**Collected data entries**
::::::::::
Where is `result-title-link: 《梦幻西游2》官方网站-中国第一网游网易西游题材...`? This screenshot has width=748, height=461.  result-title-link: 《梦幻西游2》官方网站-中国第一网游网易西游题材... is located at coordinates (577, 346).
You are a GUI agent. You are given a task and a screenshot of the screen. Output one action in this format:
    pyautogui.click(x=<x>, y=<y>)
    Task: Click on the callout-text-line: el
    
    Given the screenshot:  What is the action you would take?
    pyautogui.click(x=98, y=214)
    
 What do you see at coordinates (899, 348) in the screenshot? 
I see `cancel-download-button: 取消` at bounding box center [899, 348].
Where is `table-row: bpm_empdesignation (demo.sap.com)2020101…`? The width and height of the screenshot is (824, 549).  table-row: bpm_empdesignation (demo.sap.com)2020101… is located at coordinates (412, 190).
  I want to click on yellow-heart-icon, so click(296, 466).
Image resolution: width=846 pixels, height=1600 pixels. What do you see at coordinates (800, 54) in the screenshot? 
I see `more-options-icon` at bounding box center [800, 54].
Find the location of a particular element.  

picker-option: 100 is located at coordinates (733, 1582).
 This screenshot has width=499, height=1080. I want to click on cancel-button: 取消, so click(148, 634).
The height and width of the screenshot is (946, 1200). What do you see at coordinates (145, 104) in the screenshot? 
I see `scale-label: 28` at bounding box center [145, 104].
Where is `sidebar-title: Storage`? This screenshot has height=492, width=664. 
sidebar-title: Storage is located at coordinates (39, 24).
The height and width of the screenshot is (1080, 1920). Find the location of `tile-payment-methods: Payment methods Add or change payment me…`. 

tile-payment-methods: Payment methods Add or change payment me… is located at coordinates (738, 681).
::::::::::
**WHAT IS EXPECTED**
Present the lines above as a numbered list, skipping any blank ones.

**YOUR SOLUTION**
1. Where is `result-title-link: 《梦幻西游2》官方网站-中国第一网游网易西游题材...`? This screenshot has width=748, height=461.  result-title-link: 《梦幻西游2》官方网站-中国第一网游网易西游题材... is located at coordinates (577, 346).
2. You are a GUI agent. You are given a task and a screenshot of the screen. Output one action in this format:
3.     pyautogui.click(x=<x>, y=<y>)
4.     Task: Click on the callout-text-line: el
5.     Given the screenshot:  What is the action you would take?
6.     pyautogui.click(x=98, y=214)
7.  What do you see at coordinates (899, 348) in the screenshot? 
8. I see `cancel-download-button: 取消` at bounding box center [899, 348].
9. Where is `table-row: bpm_empdesignation (demo.sap.com)2020101…`? The width and height of the screenshot is (824, 549).  table-row: bpm_empdesignation (demo.sap.com)2020101… is located at coordinates (412, 190).
10.   I want to click on yellow-heart-icon, so click(296, 466).
11. Image resolution: width=846 pixels, height=1600 pixels. What do you see at coordinates (800, 54) in the screenshot? 
12. I see `more-options-icon` at bounding box center [800, 54].
13. Find the location of a particular element.  
14. picker-option: 100 is located at coordinates (733, 1582).
15.  This screenshot has width=499, height=1080. I want to click on cancel-button: 取消, so click(148, 634).
16. The height and width of the screenshot is (946, 1200). What do you see at coordinates (145, 104) in the screenshot? 
17. I see `scale-label: 28` at bounding box center [145, 104].
18. Where is `sidebar-title: Storage`? This screenshot has height=492, width=664. 
19. sidebar-title: Storage is located at coordinates (39, 24).
20. The height and width of the screenshot is (1080, 1920). Find the location of `tile-payment-methods: Payment methods Add or change payment me…`. 
21. tile-payment-methods: Payment methods Add or change payment me… is located at coordinates (738, 681).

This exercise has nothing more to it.